WORK INSTRUCTION
Print exactly, and only, the lines running from the line containing "New Products (192, 32)" through the end of the records below.

Saved entries
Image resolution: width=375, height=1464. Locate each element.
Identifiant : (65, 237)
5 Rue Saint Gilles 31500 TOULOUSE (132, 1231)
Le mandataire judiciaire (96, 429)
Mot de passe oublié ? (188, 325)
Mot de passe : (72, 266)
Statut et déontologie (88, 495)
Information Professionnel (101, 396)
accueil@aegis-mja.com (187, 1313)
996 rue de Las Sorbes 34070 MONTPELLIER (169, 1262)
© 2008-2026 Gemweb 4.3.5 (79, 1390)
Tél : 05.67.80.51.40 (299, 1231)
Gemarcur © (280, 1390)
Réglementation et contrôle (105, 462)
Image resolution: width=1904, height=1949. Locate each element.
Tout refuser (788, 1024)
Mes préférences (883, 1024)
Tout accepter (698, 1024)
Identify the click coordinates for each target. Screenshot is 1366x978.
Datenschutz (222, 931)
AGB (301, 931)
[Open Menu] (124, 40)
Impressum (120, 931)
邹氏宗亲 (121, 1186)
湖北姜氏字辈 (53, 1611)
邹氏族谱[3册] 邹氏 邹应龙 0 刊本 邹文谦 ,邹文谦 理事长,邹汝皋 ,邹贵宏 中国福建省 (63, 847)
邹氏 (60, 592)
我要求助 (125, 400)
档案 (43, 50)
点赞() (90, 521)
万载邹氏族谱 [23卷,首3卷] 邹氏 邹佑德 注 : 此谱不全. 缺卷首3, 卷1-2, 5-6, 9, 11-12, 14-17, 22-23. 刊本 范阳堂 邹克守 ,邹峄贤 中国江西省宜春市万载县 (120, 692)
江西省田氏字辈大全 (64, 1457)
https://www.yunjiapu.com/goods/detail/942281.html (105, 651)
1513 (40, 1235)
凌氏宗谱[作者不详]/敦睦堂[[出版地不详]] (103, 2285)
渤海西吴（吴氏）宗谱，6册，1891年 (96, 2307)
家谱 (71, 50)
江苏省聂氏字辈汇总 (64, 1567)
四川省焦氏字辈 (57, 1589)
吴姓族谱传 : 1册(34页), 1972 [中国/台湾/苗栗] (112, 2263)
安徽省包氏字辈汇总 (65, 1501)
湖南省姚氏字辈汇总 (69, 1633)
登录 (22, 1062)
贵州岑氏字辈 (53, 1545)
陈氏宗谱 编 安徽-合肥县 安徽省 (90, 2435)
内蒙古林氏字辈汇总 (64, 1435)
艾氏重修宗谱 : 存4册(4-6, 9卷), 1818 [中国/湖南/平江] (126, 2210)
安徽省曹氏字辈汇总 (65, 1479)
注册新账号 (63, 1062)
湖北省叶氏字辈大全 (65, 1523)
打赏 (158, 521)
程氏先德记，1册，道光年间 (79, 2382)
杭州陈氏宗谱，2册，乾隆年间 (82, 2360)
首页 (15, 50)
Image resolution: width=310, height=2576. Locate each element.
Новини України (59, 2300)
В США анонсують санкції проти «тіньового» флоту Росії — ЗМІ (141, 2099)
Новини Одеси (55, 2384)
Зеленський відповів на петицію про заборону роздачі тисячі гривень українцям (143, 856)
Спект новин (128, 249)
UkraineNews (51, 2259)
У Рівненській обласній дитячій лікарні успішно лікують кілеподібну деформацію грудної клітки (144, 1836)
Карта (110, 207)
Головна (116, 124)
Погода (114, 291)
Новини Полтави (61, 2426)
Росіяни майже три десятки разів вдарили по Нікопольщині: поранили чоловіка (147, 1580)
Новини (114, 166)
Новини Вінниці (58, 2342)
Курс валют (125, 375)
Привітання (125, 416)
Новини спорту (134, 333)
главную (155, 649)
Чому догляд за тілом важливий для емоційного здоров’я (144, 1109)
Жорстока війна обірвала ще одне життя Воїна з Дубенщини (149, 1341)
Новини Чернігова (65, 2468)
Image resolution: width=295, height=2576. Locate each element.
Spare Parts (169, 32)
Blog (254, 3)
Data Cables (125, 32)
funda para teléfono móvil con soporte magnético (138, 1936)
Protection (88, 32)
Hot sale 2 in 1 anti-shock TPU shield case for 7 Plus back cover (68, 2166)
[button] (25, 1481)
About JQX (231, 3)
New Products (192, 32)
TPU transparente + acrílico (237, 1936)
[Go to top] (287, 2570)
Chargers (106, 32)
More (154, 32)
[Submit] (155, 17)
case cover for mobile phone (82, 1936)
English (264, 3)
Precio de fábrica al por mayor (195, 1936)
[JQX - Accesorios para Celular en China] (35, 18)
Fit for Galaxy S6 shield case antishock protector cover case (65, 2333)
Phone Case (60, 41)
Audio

ANSWER SPACE
New Products (192, 32)
TPU transparente + acrílico (237, 1936)
[Go to top] (287, 2570)
Chargers (106, 32)
More (154, 32)
[Submit] (155, 17)
case cover for mobile phone (82, 1936)
English (264, 3)
Precio de fábrica al por mayor (195, 1936)
[JQX - Accesorios para Celular en China] (35, 18)
Fit for Galaxy S6 shield case antishock protector cover case (65, 2333)
Phone Case (60, 41)
Audio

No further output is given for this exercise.